27 January 2017 - No comments »
Last Friday the Supreme Court of the Netherlands conclusively endorsed the EPO’s immunity and the validity of its legal framework. It follows a case originally brought before the national courts of the Netherlands by one of the EPO`s trade unions, which asserted that it had no means to legally challenge recent reforms within the Office. Last week that claim was met with a resounding judgement from a national Supreme Court; the EPO does offer an effective form of legal redress to its employees and, in accordance with the principle of immunity, the national courts of the Netherlands have no jurisdiction in such matters.
That is a position that has also been supported by the government of the Netherlands, and we are grateful for their intervention. As with all governments, they understand that international organisations, such as the EPO, are built upon the principle of immunity.
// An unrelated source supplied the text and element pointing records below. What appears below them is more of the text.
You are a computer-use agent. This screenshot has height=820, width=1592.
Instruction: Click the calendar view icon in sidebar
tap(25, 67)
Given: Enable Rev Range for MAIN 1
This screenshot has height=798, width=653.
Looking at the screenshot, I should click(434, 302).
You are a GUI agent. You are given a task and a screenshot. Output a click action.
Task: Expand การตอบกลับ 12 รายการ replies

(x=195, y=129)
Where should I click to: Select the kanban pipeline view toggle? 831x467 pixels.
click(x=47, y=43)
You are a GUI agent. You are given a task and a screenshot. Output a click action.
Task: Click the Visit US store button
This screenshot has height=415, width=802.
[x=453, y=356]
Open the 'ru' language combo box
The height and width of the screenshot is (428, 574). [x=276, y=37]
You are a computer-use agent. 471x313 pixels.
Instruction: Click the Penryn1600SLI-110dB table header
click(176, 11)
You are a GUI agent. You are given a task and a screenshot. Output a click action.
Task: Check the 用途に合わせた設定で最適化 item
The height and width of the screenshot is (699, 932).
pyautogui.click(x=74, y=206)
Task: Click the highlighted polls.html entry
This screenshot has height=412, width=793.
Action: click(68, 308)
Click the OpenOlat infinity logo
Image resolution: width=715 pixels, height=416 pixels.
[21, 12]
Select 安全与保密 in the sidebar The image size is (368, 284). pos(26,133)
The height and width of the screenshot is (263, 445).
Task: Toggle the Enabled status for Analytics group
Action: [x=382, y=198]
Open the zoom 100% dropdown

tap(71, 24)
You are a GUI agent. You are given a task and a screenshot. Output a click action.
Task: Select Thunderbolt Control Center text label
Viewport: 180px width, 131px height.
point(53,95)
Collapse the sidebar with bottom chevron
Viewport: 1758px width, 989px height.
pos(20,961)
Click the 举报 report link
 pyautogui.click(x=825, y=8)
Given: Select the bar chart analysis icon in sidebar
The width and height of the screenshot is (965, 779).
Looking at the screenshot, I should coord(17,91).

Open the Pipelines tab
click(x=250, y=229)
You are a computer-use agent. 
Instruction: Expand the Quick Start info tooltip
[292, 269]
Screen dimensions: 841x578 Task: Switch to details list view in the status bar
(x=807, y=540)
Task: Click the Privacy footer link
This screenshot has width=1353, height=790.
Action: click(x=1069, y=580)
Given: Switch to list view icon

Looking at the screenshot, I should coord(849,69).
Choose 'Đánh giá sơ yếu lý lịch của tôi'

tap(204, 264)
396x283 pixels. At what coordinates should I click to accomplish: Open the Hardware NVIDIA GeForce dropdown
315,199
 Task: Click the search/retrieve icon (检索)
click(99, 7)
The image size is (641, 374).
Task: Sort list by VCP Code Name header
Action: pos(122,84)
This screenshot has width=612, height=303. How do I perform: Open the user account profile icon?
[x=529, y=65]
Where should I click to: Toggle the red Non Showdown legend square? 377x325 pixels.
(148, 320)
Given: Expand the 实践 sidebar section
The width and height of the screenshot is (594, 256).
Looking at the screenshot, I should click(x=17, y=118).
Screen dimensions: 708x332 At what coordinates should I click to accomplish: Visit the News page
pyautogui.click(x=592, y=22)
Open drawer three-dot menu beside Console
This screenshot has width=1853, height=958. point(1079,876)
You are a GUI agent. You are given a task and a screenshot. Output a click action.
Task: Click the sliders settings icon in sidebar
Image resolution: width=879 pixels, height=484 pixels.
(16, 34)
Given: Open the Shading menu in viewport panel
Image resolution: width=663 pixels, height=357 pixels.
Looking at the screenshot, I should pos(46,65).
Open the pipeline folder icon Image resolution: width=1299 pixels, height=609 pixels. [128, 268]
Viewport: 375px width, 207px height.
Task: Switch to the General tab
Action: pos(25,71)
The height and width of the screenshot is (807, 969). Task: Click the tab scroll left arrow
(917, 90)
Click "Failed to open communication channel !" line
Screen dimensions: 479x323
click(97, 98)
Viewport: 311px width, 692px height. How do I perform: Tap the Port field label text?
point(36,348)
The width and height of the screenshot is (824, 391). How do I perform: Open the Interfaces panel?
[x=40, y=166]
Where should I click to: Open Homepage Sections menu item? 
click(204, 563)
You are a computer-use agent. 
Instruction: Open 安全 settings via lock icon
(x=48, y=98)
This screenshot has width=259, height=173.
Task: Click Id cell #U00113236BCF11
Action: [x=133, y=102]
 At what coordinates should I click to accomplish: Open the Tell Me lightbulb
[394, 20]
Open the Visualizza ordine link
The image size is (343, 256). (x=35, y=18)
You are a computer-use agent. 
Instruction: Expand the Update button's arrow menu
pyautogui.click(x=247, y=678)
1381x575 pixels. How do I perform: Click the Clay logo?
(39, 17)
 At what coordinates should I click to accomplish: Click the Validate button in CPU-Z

Many of our users, and all those who rely on our services, may wonder why such a principle is required and why any Office – which should be concentrating its energies on delivering services – has to defend itself from sporadic legal challenges. The Office won a similar case in Germany recently and the EPO is not alone in facing such an issue. There are many well documented cases of challenges to the principle of immunity for international organisations.
Primarily, the principle of immunity ensures that the EPO can function independently in carrying out its mission in an impartial and neutral manner. It guarantees that we do not come under the influence of national interests or government policies of states. To put that in real terms, it means our users can be confident that the EPO and its staff are working for the good of the European patent system and its inventors as a whole – never for a national interest. Only under this condition can we effectively fulfil our mission to support innovation right the way across Europe.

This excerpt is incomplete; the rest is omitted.